#### [What you need to do]
Of the entries below, return exactly those lines that fall between the one containing "[A BIG thank" and the one containing "Salva le preferenze (70, 2219)", the two end lines included.

#### [Excerpted data]
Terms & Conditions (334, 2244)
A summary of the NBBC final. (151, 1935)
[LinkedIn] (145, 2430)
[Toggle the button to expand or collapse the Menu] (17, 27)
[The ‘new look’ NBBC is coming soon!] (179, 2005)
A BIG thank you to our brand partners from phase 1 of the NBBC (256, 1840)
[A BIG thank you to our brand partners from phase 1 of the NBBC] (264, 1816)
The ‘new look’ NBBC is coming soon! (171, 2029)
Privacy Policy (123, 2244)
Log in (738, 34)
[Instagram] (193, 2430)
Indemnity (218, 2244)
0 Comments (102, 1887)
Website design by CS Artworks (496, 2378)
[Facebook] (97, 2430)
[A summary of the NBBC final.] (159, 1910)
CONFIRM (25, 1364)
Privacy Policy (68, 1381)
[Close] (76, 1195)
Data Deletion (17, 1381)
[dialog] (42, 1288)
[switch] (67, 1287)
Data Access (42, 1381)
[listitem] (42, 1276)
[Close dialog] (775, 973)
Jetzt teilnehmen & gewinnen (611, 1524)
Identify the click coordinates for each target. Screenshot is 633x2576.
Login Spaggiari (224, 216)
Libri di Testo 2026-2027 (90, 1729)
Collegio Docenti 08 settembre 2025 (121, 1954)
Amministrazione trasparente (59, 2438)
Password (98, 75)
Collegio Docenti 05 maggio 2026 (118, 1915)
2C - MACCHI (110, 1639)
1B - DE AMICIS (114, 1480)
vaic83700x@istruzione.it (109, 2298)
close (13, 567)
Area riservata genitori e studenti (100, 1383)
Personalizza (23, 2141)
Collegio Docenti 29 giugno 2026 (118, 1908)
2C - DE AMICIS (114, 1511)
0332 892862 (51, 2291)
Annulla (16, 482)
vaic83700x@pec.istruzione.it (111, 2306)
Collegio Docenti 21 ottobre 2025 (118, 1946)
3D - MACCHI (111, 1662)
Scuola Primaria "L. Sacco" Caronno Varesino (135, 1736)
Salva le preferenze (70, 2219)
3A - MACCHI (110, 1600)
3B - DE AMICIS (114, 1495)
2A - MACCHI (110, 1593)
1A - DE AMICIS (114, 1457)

#### [Result]
[A BIG thank you to our brand partners from phase 1 of the NBBC] (264, 1816)
The ‘new look’ NBBC is coming soon! (171, 2029)
Privacy Policy (123, 2244)
Log in (738, 34)
[Instagram] (193, 2430)
Indemnity (218, 2244)
0 Comments (102, 1887)
Website design by CS Artworks (496, 2378)
[Facebook] (97, 2430)
[A summary of the NBBC final.] (159, 1910)
CONFIRM (25, 1364)
Privacy Policy (68, 1381)
[Close] (76, 1195)
Data Deletion (17, 1381)
[dialog] (42, 1288)
[switch] (67, 1287)
Data Access (42, 1381)
[listitem] (42, 1276)
[Close dialog] (775, 973)
Jetzt teilnehmen & gewinnen (611, 1524)
Identify the click coordinates for each target. Screenshot is 633x2576.
Login Spaggiari (224, 216)
Libri di Testo 2026-2027 (90, 1729)
Collegio Docenti 08 settembre 2025 (121, 1954)
Amministrazione trasparente (59, 2438)
Password (98, 75)
Collegio Docenti 05 maggio 2026 (118, 1915)
2C - MACCHI (110, 1639)
1B - DE AMICIS (114, 1480)
vaic83700x@istruzione.it (109, 2298)
close (13, 567)
Area riservata genitori e studenti (100, 1383)
Personalizza (23, 2141)
Collegio Docenti 29 giugno 2026 (118, 1908)
2C - DE AMICIS (114, 1511)
0332 892862 (51, 2291)
Annulla (16, 482)
vaic83700x@pec.istruzione.it (111, 2306)
Collegio Docenti 21 ottobre 2025 (118, 1946)
3D - MACCHI (111, 1662)
Scuola Primaria "L. Sacco" Caronno Varesino (135, 1736)
Salva le preferenze (70, 2219)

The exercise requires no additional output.